À la fin de cette leçon, tu sauras :

  • situer les quatre phases de l’histoire de la pharmacologie sur une frise ;
  • citer les trois grands écrits fondateurs de la phase primitive et leur apport ;
  • expliquer pourquoi le Moyen Âge est une période de stagnation et le rôle des apothicaires ;
  • identifier les figures clés de la phase physiologique (Paracelse, Harvey, Wepfer, Sydenham, Linné, Withering) ;
  • relier la création du Collège de pharmacie (1777) à la naissance de la profession de pharmacien.

🧭 Plan de la leçon

  1. Vue d’ensemble : les 4 phases de la pharmacologie
  2. Phase primitive — Antiquité et Moyen Âge
  3. Phase physiologique — Renaissance et XVIIe siècle
  4. Vers la phase chimique — XVIIIe siècle

1. Vue d’ensemble : les 4 phases de la pharmacologie

Le cours découpe l’histoire du médicament en quatre grandes phases. Elles se recouvrent partiellement mais se distinguent par leur méthode dominante.
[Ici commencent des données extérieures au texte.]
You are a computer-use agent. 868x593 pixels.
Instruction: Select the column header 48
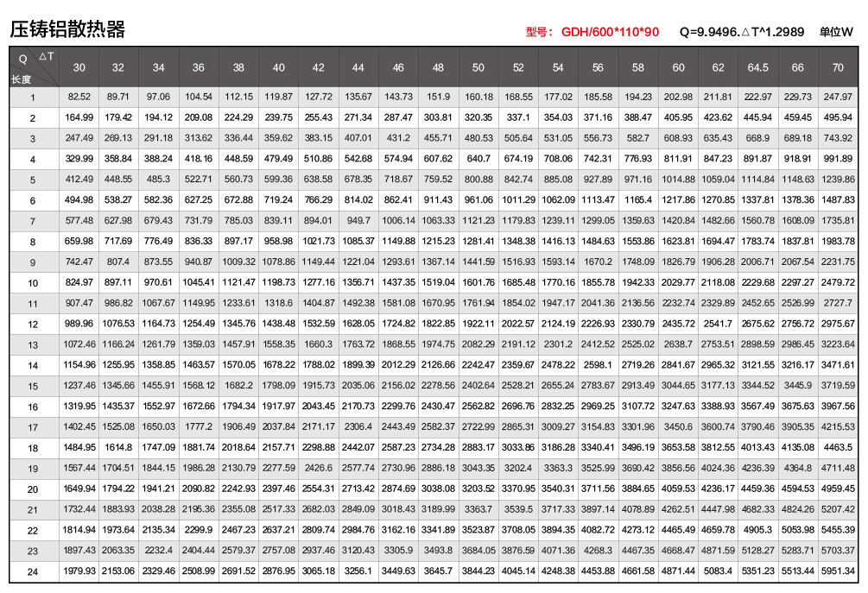tap(438, 67)
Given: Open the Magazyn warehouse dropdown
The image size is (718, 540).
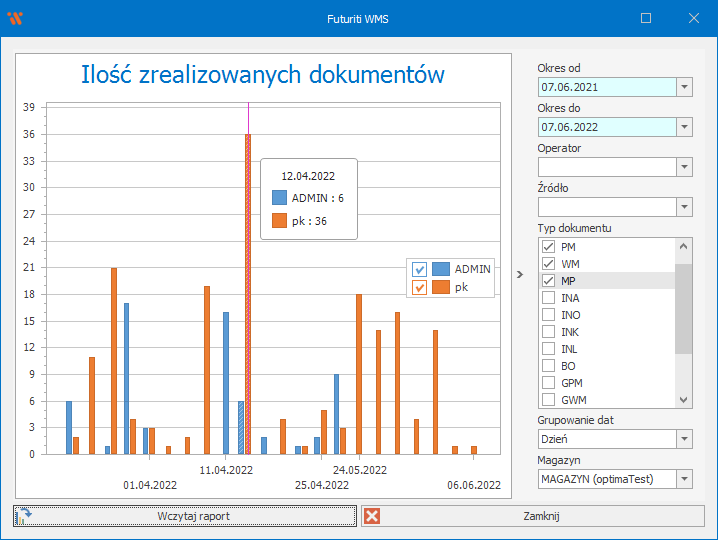Looking at the screenshot, I should pos(684,479).
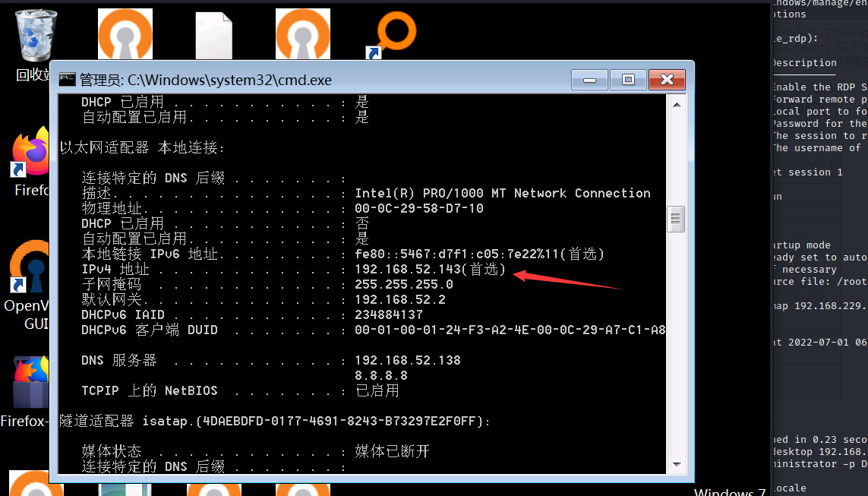Launch the Firefox desktop shortcut
Screen dimensions: 868x496
point(30,156)
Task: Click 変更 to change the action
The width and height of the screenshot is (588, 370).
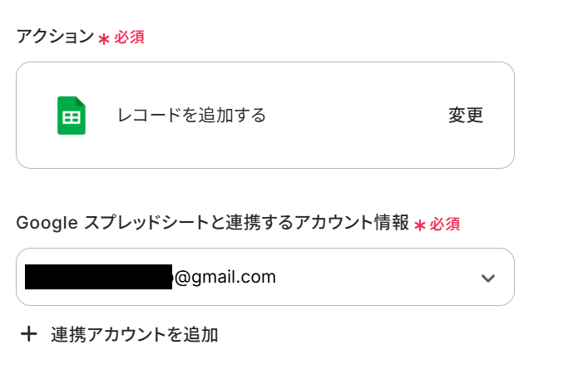Action: (466, 115)
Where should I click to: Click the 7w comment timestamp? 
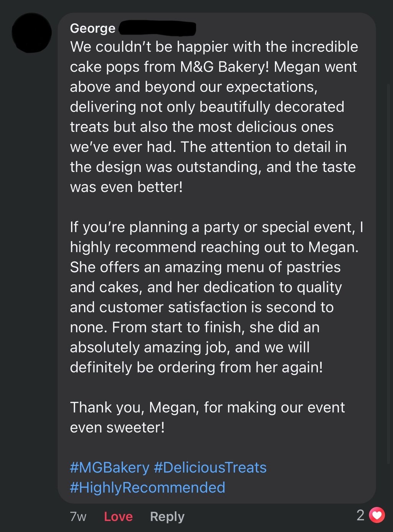point(78,517)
Phase Période Méthode dominante
Primitive Antiquité → XVIe siècle Instinct, magie, observation empirique, remèdes de plantes et d’animaux
Physiologique XVIIe → XVIIIe siècle Compréhension du corps humain, premières expérimentations animales
Chimique XIXe → milieu XXe siècle Isolement de principes actifs, synthèse chimique
Biologique À partir du milieu du XXe siècle Biomédicaments, cibles moléculaires, régulation stricte

Cette leçon couvre les deux premières phases. Les deux suivantes (chimique et biologique) sont traitées dans la leçon 2.2.

Piège classique

Le découpage en 4 phases est celui du cours Sorbonne 2025-2026. D’autres manuels en distinguent 3 ou 5. Pour le concours, retiens exactement primitive → physiologique → chimique → biologique, avec les bornes indiquées ci-dessus.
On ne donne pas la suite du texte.